In 2017, 91 percent of DCCC students who used Single Stop continued to enroll in courses.

The college has also seen success in its College Transition Center, one of the services having garnered the award. In 2015, DCCC introduced a model to help students needing additional courses in reading and math. The changes saved students money through reduced or free rates and saved students time with flexible course options.

“We’re incredibly proud of the students that come through our College Transition Center,” said director Susan Huneycutt. “It’s been rewarding to see the developmental math success rates rise to 90.3 percent.”

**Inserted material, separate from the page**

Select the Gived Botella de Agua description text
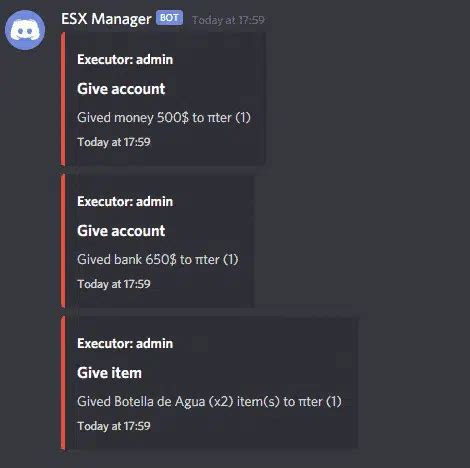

The North Carolina Community College System will pilot a similar model in 19 institutions including Forsyth Tech and Guildford Tech this fall, with an anticipated rollout to all colleges in the future.

“Walking through the doors of the College Transition Center each day and seeing the inspirational quotes and getting the support from the teachers encouraged me to stick with it,” said student Ellenne Pring.

“The instructors truly care and give you their all,” said student Vadanand Roopnarine. “The College Transition Center has helped prepare me to pursue my goal of earning an associate in arts degree before continuing my education to pursue a career as an electronics engineer.”

The final tenant of the award involved using a third-party software that all student loan borrowers are automatically enrolled in. The EX$EL program offers online financial literacy and repayment solutions that encourage planning, budgeting and responsible borrowing.

Through the program, DCCC has served more than 5,000 students in the past three years. EX$EL contributed to a 4 percent decrease in the student loan default rate, from 22 percent to 18 percent for the 2011 and 2015 cohorts.

DCCC plans to use the award to continue efforts to promote financial stability among students.